You’ll get an even better view when you take the cable-car from Haigeng across to Xishan itself. From the Longmen Gate – a complex of caves and grottoes high on the Xishan cliff face – you’ll have the chance to take in the full majesty of Dianchi.

Returning to the west shore of the lake before dark gives you the chance to witness the sun set over the western hills – a lovely way to finish up a day in Kunming.

Day 3: Heading Out of Town

Option 1: Fuxian Lake 

One of the most refreshing aspects of traveling in China is the affordability of drivers and taxis. Using WeChat or the DiDi app to book a driver south from Kunming to the Fuxianhu Park in Chengjiang shouldn’t cost you more than 150-200 yuan – between US$20 and US$30. Here, you’ll find yourself on the shore of Fuxian Lake.

A little smaller than Dianchi, Fuxian has become a well-loved resort for visitors to the area. Candidly, Dianchi is polluted, and swimming is prohibited – Fuxian is not, and it’s perfectly fine to take a dip here, or rent a pedalo or paddleboard.

Further south, at Haikou Town on the east shoreline, you’ll find more beaches and swimming options. There are also scuba diving centers here.

Don’t expect to be met with teeming tropical wildlife and crystalline waters when you take a dive at Haikou. This is not Thailand. However, diving here does allow you to get closer to the ancient city that existed in this location, thousands of years ago, which has since been swallowed by the water.

Option 2: Shilin

Internationally famous, the Shilin Stone Forest is one of Kunming’s top tourist attractions. It’s a little further away, and covers a wide area, so you may want to book a Stone Forest tour with one of the local operators.
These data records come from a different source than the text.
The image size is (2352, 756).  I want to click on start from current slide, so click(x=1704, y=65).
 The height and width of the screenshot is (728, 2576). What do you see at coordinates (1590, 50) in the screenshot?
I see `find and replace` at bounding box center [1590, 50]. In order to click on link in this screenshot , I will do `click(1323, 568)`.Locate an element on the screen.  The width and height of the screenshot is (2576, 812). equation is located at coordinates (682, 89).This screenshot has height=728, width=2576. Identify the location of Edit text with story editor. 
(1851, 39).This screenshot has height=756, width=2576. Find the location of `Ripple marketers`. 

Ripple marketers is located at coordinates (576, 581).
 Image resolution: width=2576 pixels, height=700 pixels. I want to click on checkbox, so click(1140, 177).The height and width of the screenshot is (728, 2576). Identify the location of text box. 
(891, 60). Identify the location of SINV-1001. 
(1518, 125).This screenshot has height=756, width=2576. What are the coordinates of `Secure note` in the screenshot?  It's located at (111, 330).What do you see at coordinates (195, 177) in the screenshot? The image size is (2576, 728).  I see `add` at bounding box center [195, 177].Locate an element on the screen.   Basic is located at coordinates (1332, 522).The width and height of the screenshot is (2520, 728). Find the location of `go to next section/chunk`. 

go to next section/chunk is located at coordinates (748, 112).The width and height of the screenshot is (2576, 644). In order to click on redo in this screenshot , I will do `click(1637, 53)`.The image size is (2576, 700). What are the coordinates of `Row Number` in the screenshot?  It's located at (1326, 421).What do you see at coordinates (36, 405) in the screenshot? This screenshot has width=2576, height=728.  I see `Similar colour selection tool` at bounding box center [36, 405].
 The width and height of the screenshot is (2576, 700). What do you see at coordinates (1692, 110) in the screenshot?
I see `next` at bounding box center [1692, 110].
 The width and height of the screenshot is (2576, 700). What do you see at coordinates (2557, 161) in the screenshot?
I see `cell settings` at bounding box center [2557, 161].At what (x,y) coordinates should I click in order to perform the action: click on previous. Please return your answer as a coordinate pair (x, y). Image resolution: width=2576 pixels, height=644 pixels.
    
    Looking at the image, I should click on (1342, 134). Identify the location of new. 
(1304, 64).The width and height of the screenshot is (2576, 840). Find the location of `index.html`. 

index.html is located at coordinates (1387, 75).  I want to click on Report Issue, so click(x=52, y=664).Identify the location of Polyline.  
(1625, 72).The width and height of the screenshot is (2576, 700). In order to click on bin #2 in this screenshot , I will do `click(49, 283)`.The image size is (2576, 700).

Once here, you’ll access the breathtaking karst rock formations – limestone teeth that protrude from the earth like petrified tree trunks, and give the region its name.

Shilin is also part of the ancestral homeland of the Yi Zu, or Yi people. An autonomous county within the province of Yunnan, Shilin is known for its traditional Yi dress, language, and cultural practices.

Don’t pass up the opportunity to enjoy Kunming

Yunnan is a special place. The lure of destinations like Tiger Leaping Gorge, Jade Dragon Snow Mountain, or Yubeng Village, is hard to resist, and it’s natural to want to charge straight out west and experience some of the wilder parts of the province.

But do yourself a favor – set aside a little time to explore Kunming, the province’s capital. Even if it’s just three days, you won’t regret it.